We will adjust in time (we always do) and the designers will refine the cars within the new limits so that they regain that appearance of being at the cutting edge of what we know about racing cars. But I think it will become much harder to see the tweaks and advances made; they will all be under the skin.
It has been aerodynamics that has driven the look of an F1 car for a long time now. So quickly has the science developed, with multiple wind tunnels and CFD computers becoming available, that the appearance of the cars has changed rapidly too. If we look back at the design of the BMW F1.07, we can see immediately that the F1.08 is a much more complex and intricate beast while the older car seems basic in comparison.

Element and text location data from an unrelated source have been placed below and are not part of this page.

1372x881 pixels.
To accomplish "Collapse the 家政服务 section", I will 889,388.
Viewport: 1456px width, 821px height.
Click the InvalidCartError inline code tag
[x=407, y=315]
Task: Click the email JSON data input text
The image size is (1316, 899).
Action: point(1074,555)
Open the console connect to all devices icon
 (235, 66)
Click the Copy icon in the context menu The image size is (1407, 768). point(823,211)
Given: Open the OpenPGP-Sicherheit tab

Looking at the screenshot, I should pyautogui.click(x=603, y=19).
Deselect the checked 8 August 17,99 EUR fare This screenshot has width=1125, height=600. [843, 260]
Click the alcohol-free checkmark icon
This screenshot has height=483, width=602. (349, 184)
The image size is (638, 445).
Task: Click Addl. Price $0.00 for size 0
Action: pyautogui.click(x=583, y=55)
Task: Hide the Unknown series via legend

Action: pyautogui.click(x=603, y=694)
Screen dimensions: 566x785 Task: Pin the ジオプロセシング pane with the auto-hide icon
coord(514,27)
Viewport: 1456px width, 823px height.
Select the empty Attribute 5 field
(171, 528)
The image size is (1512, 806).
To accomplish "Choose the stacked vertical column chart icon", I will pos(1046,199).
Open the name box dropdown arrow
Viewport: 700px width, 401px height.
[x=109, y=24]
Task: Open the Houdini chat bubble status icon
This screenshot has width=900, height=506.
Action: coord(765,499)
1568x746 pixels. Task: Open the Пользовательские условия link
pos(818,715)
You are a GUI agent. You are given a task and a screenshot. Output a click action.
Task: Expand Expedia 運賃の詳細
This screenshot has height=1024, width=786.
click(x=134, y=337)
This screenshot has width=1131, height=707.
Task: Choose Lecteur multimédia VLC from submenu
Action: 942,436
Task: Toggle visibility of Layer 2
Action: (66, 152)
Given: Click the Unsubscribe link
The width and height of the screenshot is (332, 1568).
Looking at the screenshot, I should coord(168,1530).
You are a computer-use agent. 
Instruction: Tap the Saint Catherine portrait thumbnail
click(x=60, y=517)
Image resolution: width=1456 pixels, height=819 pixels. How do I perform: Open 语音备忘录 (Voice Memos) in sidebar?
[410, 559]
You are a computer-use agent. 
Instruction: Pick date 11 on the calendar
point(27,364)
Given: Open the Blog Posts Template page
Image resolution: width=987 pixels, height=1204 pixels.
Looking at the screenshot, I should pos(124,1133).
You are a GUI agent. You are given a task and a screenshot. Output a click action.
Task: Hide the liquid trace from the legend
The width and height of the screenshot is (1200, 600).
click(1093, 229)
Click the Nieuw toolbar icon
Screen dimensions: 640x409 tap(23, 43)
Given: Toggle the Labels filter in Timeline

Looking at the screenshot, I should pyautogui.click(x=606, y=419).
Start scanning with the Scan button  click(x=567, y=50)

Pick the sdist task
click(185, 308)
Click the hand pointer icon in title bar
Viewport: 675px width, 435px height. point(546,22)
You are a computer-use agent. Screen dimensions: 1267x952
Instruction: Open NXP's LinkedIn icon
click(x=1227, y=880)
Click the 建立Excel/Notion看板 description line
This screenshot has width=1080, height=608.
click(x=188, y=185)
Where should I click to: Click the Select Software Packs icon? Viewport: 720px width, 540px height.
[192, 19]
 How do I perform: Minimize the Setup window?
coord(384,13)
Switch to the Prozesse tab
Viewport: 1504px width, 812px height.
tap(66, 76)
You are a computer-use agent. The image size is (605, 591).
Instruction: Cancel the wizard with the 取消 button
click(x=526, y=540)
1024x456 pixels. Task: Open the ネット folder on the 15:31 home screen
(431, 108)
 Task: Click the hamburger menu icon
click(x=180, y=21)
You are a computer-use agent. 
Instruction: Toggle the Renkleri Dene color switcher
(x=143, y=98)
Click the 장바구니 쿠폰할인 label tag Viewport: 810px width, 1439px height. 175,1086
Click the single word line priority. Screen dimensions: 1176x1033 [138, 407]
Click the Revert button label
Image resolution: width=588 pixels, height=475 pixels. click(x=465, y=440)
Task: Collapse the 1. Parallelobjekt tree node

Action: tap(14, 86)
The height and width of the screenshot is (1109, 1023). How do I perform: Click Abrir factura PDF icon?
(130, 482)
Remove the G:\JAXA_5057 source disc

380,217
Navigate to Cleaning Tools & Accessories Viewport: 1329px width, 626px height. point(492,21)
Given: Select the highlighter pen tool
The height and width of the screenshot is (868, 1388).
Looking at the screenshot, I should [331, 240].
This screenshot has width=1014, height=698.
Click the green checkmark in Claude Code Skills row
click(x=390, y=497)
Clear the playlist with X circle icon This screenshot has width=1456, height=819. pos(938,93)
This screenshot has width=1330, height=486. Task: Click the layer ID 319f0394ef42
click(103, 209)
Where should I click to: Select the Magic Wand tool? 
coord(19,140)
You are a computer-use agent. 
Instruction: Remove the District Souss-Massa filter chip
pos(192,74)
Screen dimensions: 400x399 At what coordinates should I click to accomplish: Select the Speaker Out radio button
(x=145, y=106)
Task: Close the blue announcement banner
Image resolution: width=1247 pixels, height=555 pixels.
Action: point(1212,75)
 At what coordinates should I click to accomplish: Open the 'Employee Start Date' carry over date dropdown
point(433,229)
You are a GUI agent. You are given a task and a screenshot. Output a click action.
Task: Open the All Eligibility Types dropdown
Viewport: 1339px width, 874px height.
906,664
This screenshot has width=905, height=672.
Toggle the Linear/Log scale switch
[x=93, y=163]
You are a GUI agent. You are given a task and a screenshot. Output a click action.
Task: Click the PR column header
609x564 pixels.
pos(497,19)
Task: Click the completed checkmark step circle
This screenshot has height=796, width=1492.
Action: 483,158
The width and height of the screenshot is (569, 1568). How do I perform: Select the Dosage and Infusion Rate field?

With the importance of aerodynamics considerably reduced, the engineers and designers will be forced to go back into the guts of the car to make their changes and tweaks. Small changes in chassis and suspension design will give us few external clues to the advances being made and we will depend even more on the experts to point out what is being done. We might even look back with nostalgia to the days when we could discuss what effect the latest wart or duct appearing on the cars would have on the aerodynamics.
But we will get over it, I assure you. When it comes down to it, F1 is about racing and the look of the cars is an accidental by-product. Presuming that curtailing the aerodynamics will have the desired effect on the excitement generated by the races, we will soon forget our misgivings and clamor for even less aero influence. And the cars will become clean and uncluttered works of art, designed primarily to cut through the air with little drag, rather than porcupines forever growing new spikes in the quest for downforce.
F1 has always evolved, sometimes in one direction, sometimes in another. And we adjust with it, becoming accustomed to what seems weird at first, only to stake a claim to being "essential" to the appearance of a F1 car. This latest change in direction will be seen ultimately as a change for the better, I'm sure.